O verdadeiro Santo Graal da educação é a perspectiva de ampliar a capacidade dos estudantes de aprender. Em 1984, Benjamin Bloom discutiu essa questão em um trabalho sobre o "problema dos dois sigmas", ou seja, dos dois desvios padrão, estabelecendo um divisor de águas no debate.

Estudantes desenvolvem projeto de matemática em Berkeley, nos EUA - Ian C. Bates - 14.jun.23/The New York Times

Bloom conduziu uma série de experimentos para identificar os fatores que mais influenciam o rendimento acadêmico. No mais célebre deles, estudantes foram alocados aleatoriamente em três ambientes distintos.

Escola tradicional: turmas de 30 alunos por professor, com métodos generalizados.

Modelo tradicional de qualidade: semelhante ao tradicional, mas com incrementos pontuais de tempo e atenção.

Tutoria individual: contrapondo-se à instrução em massa, cada aluno recebia atenção individual, com conteúdos seguidos por avaliações, feedback personalizado e ações corretivas focadas.

Por analogia, a primeira condição corresponde às escolas públicas e privadas operando em larga escala, a segunda, às instituições de qualidade superior e a terceira, a estabelecimentos excepcionais como o Instituto Le Rosey na Suíça ou a mítica Academia de Platão.

O que Bloom mostrou e pesquisadores independentes corroboraram é que o nível de massificação é responsável por variações imensas no aprendizado. "O mais impressionante foram as diferenças no desempenho final nas três condições.
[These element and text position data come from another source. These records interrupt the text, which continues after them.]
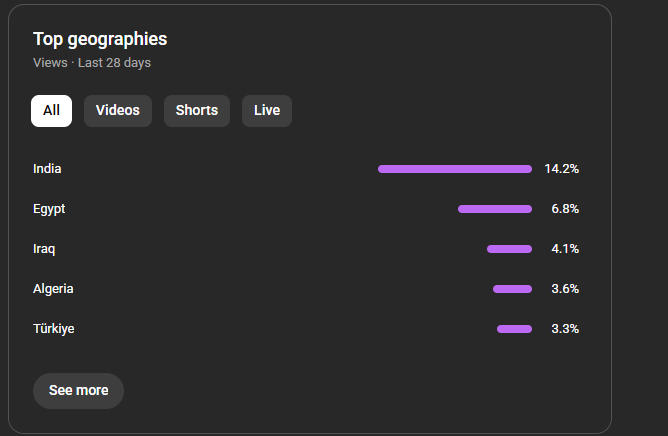Image resolution: width=668 pixels, height=436 pixels.
Task: Click the See more button
Action: tap(78, 390)

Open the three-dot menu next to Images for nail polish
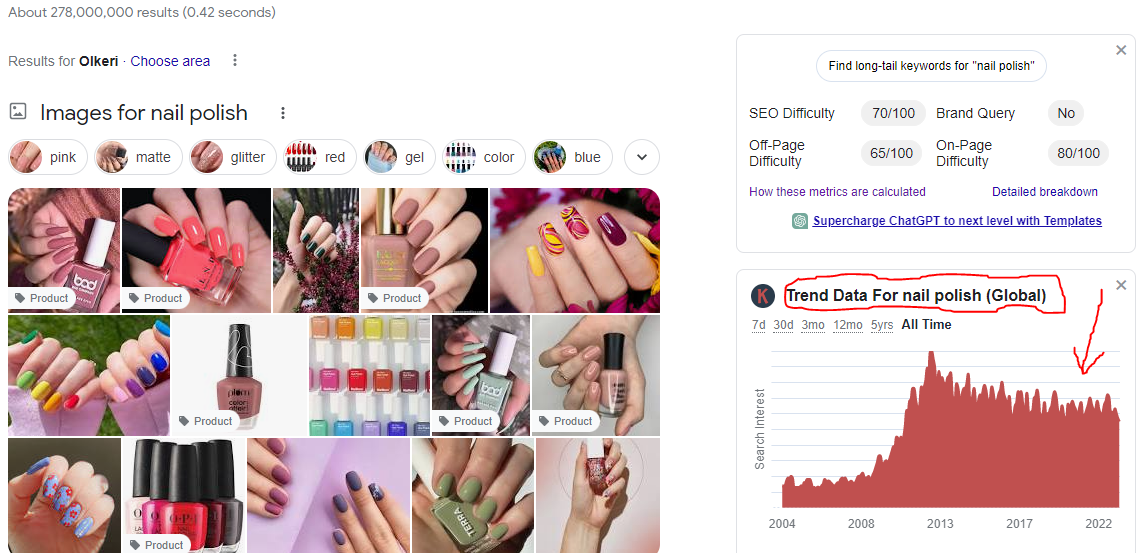coord(284,113)
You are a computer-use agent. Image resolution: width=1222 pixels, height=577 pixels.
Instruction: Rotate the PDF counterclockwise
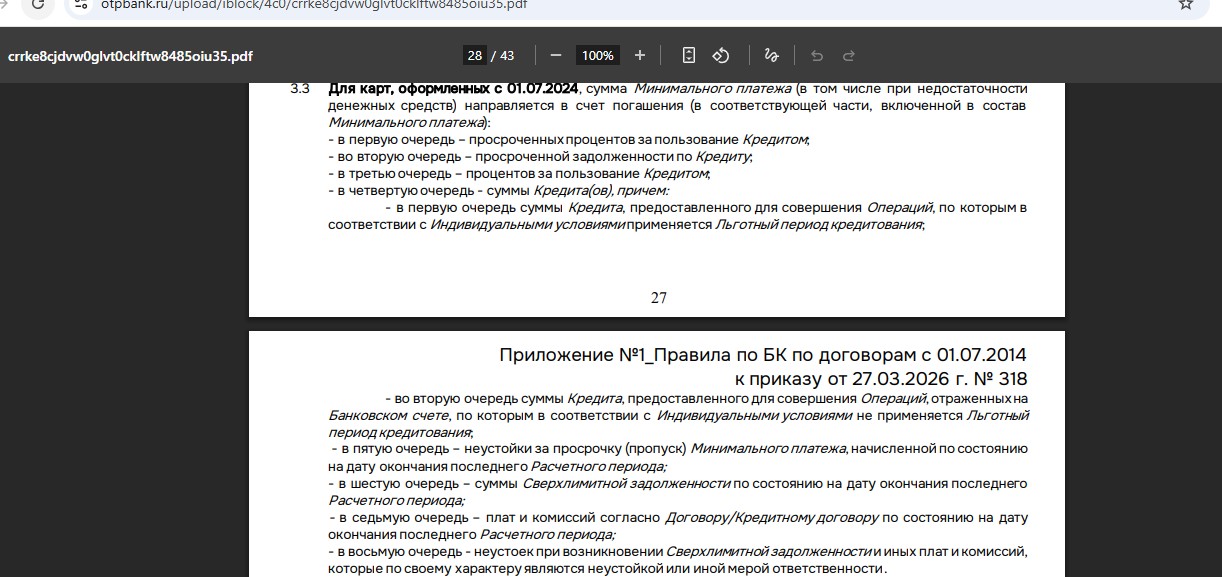(721, 56)
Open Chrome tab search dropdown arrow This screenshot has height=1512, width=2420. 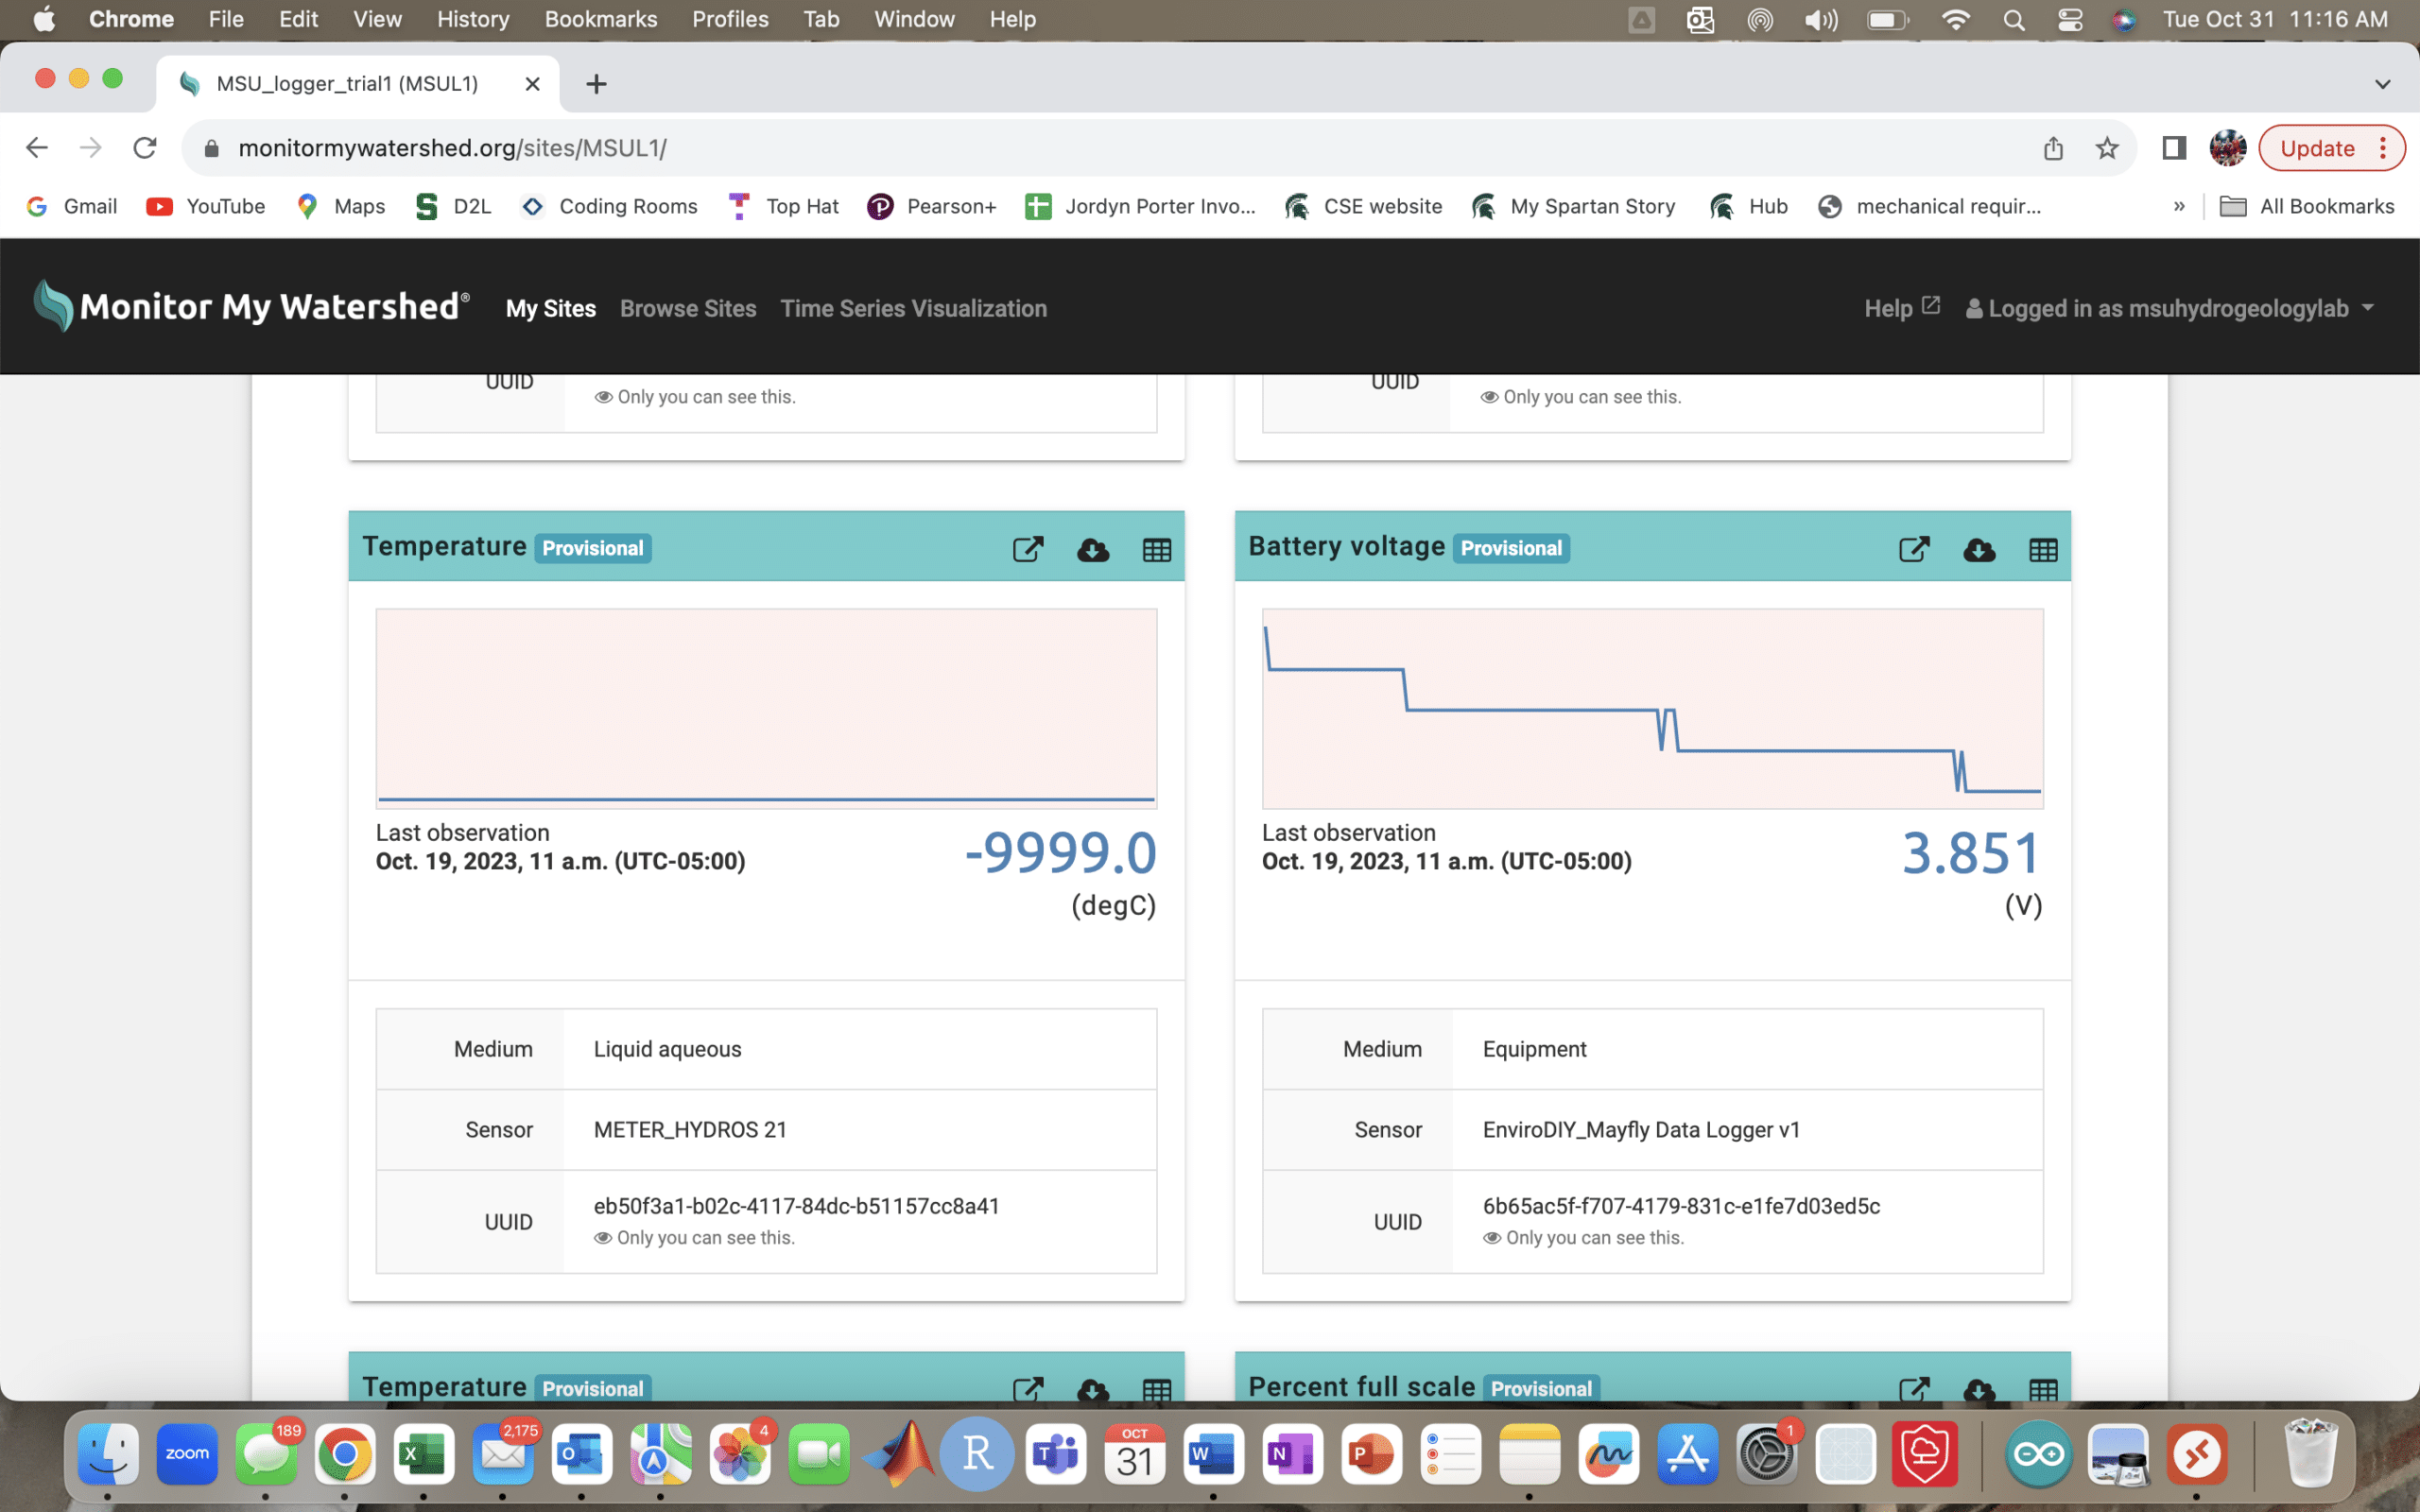click(x=2382, y=84)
Usando o desvio-padrão (sigma) do nosso controle foi demonstrado que o aluno médio da tutoria personalizada está dois desvios acima do que passa pelo ensino tradicional. O aluno médio daquele grupo posiciona-se acima de 98% dos alunos da escola tradicional".

"Já o aluno médio do ensino de qualidade superior está cerca de um desvio-padrão acima dos controles da escola tradicional. Isto significa que esse aluno está acima de 84% dos alunos do modelo controle de sala de aula" (Bloom, 1984, p. 4, adaptado para fins de clareza).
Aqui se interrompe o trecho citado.